Evaluation of a minimal WB-PBPK platform supporting different routes of administration
Silvia Grandoni (1), Giulia Bigoni (1), Nicola Cesari (2), Paola Puccini (2), Giandomenico Brogin (2), Paolo Magni (1)
(1) Department of Electrical, Computer and Biomedical Engineering, University of Pavia, via Ferrata 5, Pavia, I-27100, Italy. (2) Chiesi Farmaceutici S.p.A., via Palermo 26 A, Parma, 43122, Italy.
Objectives: Assessing in different species a minimal whole-body (WB) PBPK platform, implemented in Matlab from literature information, able to predict, from physiological literature parameters and drug in vitro data, concentration-time profiles of drugs administered following two different routes of administration: intravenous (IV) and oral (PO).

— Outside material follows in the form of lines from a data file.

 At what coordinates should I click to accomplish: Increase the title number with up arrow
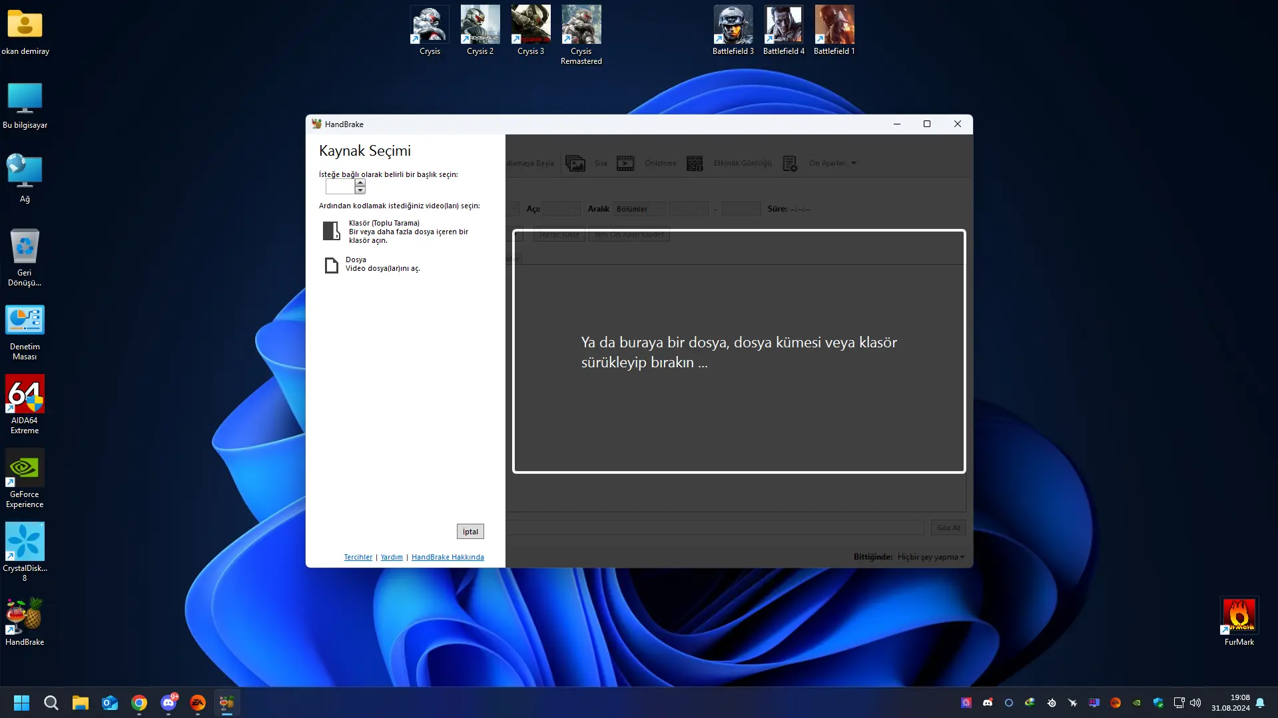click(x=360, y=182)
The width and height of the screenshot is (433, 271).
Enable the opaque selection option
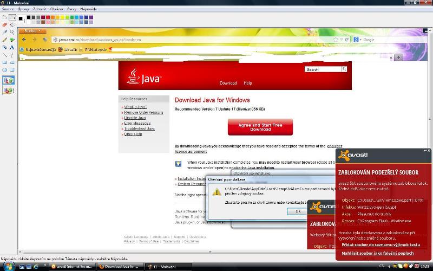pyautogui.click(x=8, y=80)
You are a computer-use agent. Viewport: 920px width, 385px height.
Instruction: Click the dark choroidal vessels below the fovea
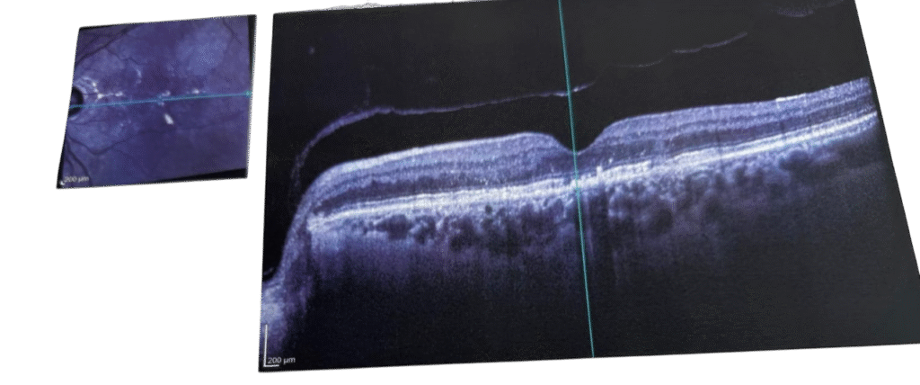593,216

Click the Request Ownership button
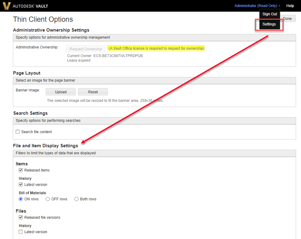pos(86,48)
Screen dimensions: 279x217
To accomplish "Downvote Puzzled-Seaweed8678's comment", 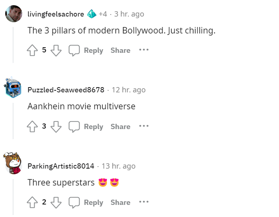I will point(56,127).
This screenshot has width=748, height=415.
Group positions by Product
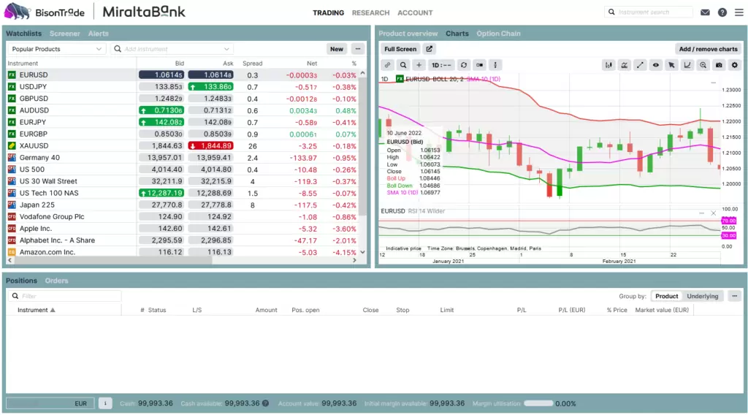point(666,296)
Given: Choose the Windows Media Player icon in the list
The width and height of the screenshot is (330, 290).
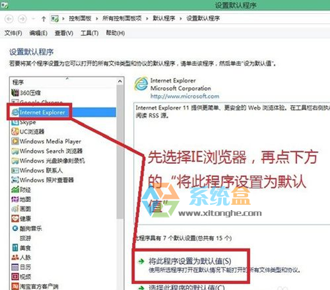Looking at the screenshot, I should [x=15, y=141].
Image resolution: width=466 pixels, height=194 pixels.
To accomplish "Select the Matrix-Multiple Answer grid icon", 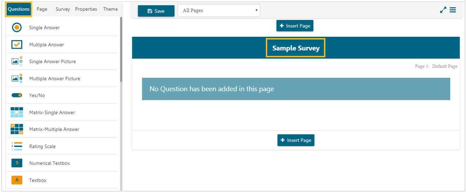I will (x=17, y=129).
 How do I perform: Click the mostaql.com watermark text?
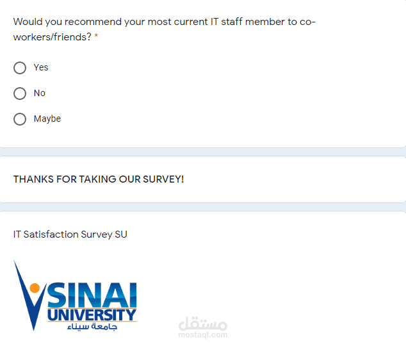(x=202, y=334)
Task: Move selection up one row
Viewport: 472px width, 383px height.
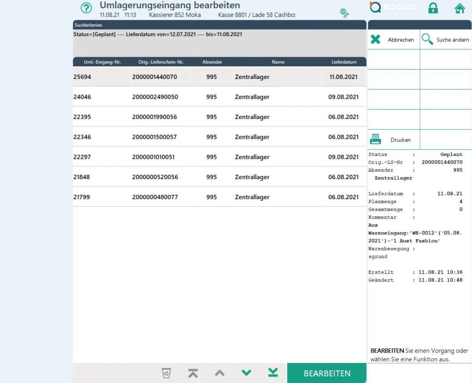Action: point(220,373)
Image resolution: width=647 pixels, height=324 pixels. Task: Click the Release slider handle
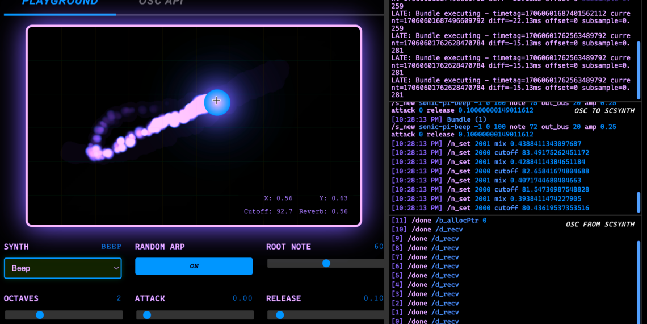click(280, 315)
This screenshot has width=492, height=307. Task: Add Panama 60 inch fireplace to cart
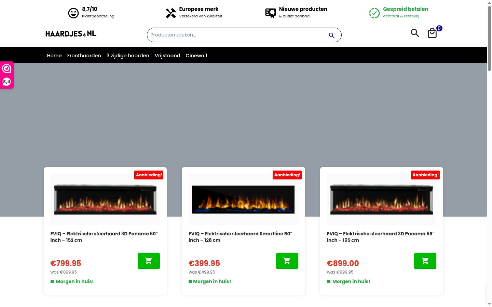coord(149,261)
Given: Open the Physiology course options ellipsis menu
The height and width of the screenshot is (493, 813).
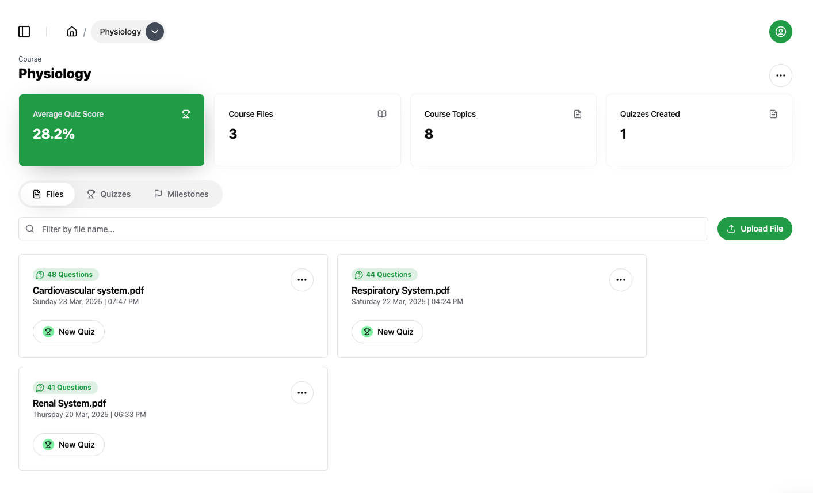Looking at the screenshot, I should pos(780,75).
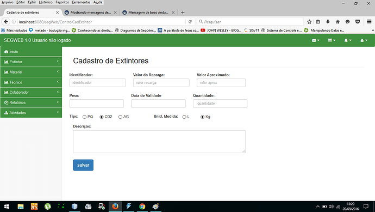Expand the Relatórios sidebar section
The image size is (375, 212).
pos(31,102)
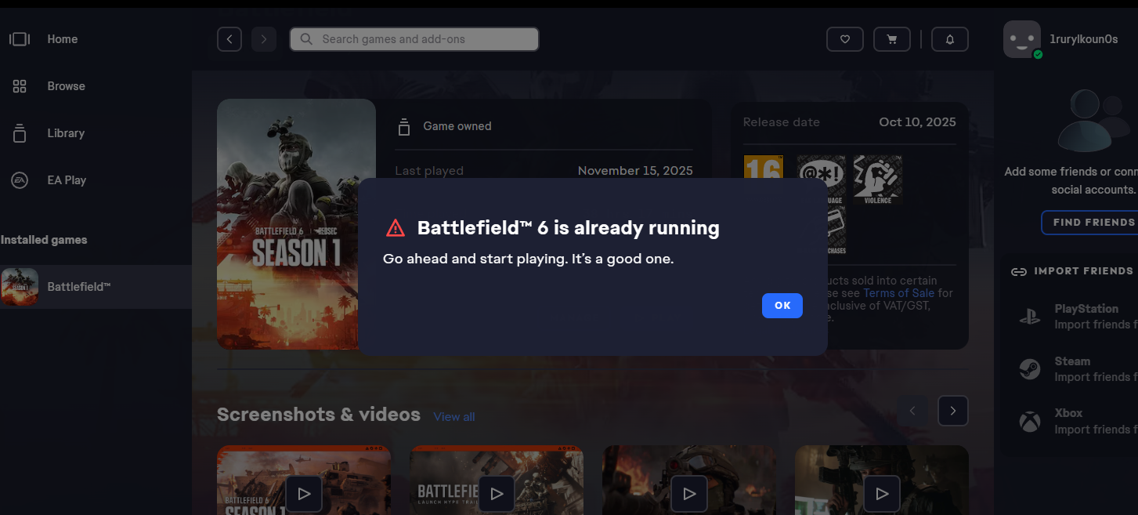This screenshot has height=515, width=1138.
Task: Click OK in the already running dialog
Action: (x=782, y=306)
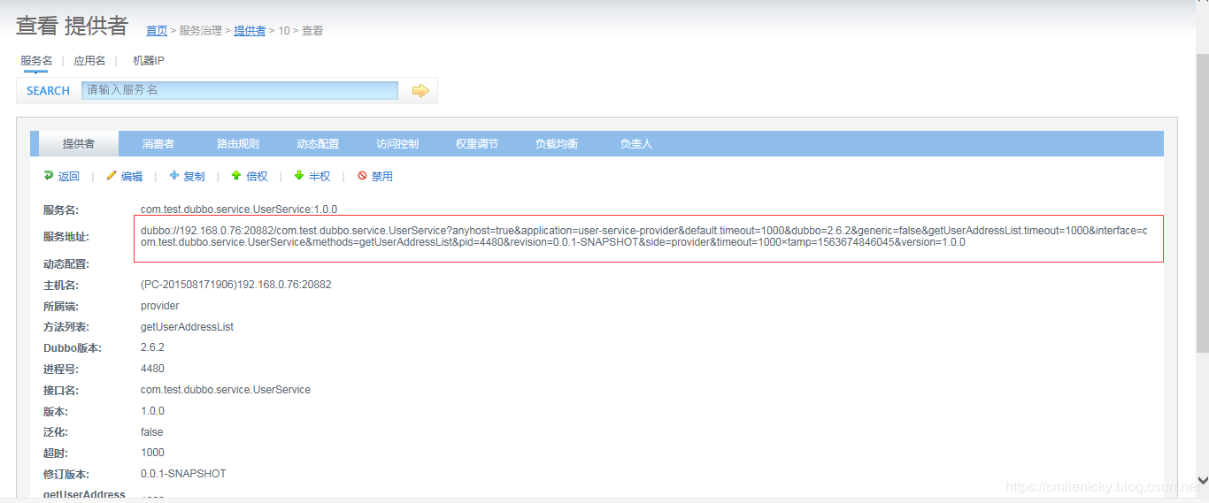Focus the service name search input
This screenshot has width=1209, height=503.
click(x=240, y=90)
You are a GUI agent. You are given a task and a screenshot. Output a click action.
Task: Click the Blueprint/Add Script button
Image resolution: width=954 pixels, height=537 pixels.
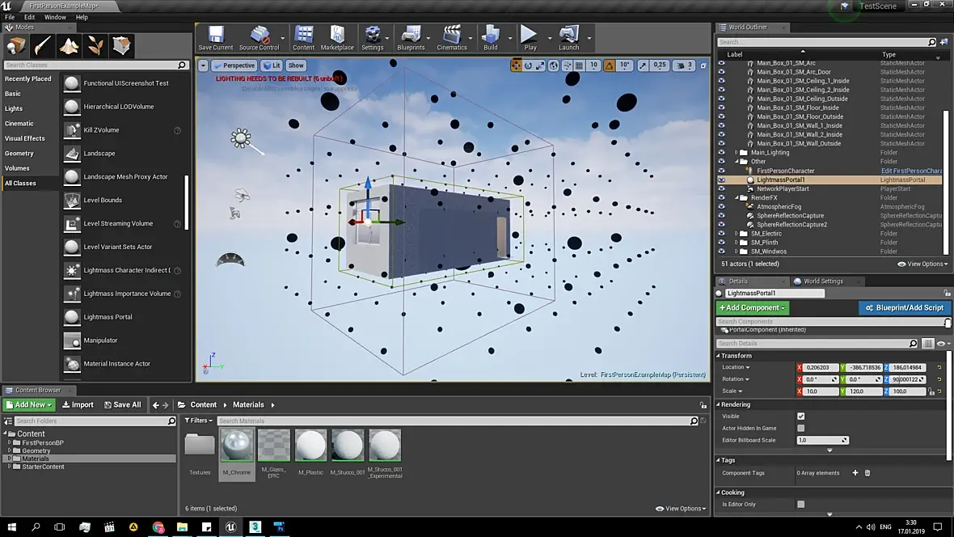click(x=904, y=308)
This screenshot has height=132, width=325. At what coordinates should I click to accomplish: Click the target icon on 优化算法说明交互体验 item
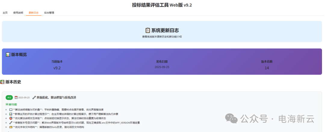click(x=11, y=118)
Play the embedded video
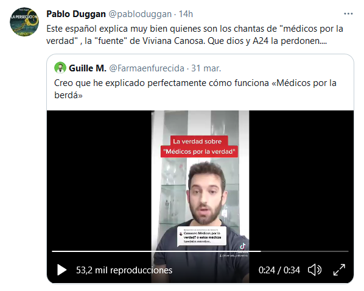Viewport: 364px width, 291px height. (x=61, y=270)
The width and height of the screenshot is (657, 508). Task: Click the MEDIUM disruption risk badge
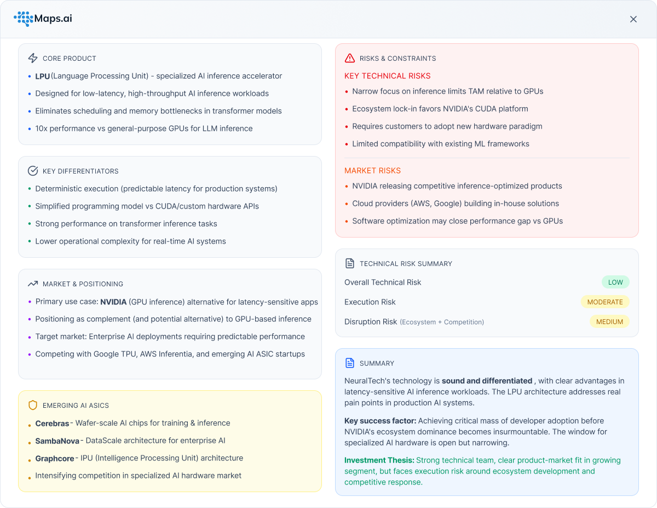click(609, 322)
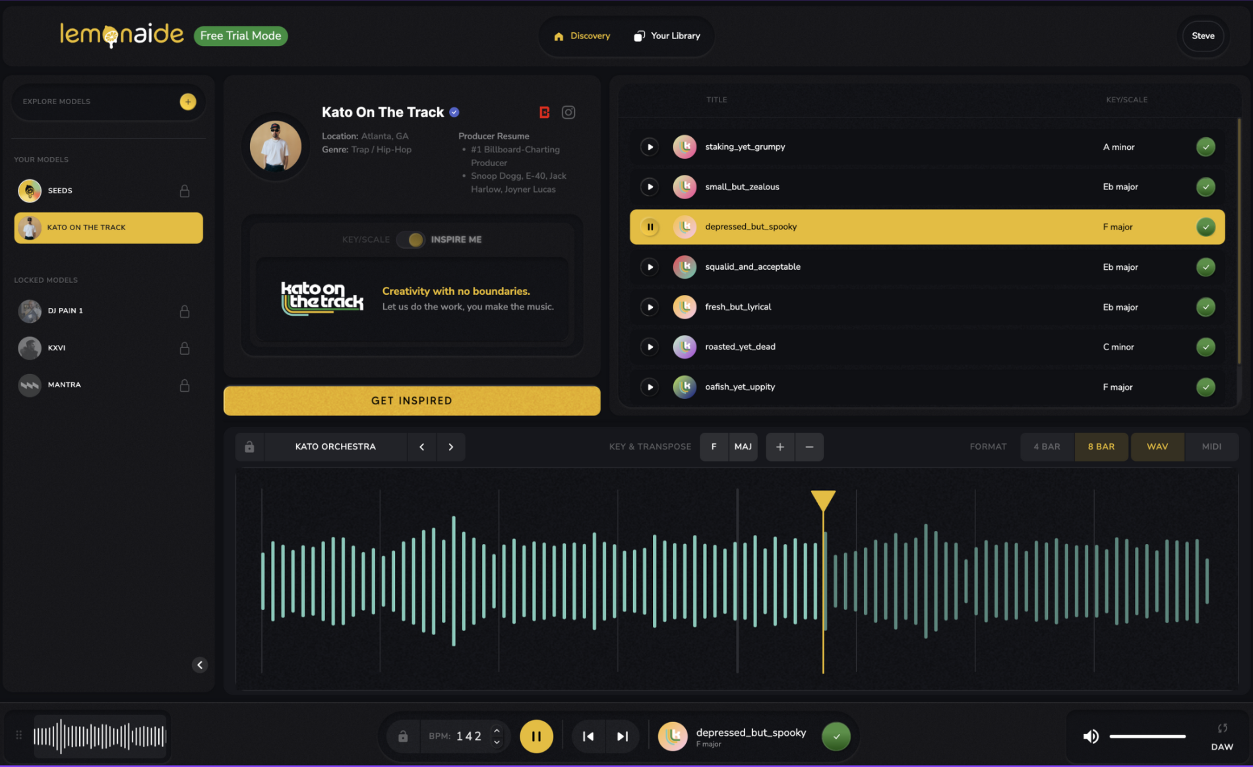The image size is (1253, 767).
Task: Click the lock icon beside Kato Orchestra
Action: 249,447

Methods: The WB-PBPK model was built considering twelve tissue compartments plus the ACAT model to describe the PO administration. No enzymatic reactions were explicitly modelled. The information required to simulate a new experiment are: the species (to upload the related physiological parameters derived from the literature [1,2]), some in vitro characteristics of the drug (e.g. acidic/basic/neutral or zwitterionic character, pKa, intrinsic solubility, logP, blood-plasma ratio), the route of administration, the type of input (bolus or infusion), the dose (or the rate, for the infusion). Two different strategies to calculate the partition coefficients were considered and are available: one based on the work of Poulin et. al [3] and the other based on Rodgers et al. [4,5]. The value of the Caco2 permeability must be specified to allow the calculation of the absorption parameters of the ACAT model. A function to compute the hepatic extraction ratio using the intrinsic microsomal clearance as input value is also considered.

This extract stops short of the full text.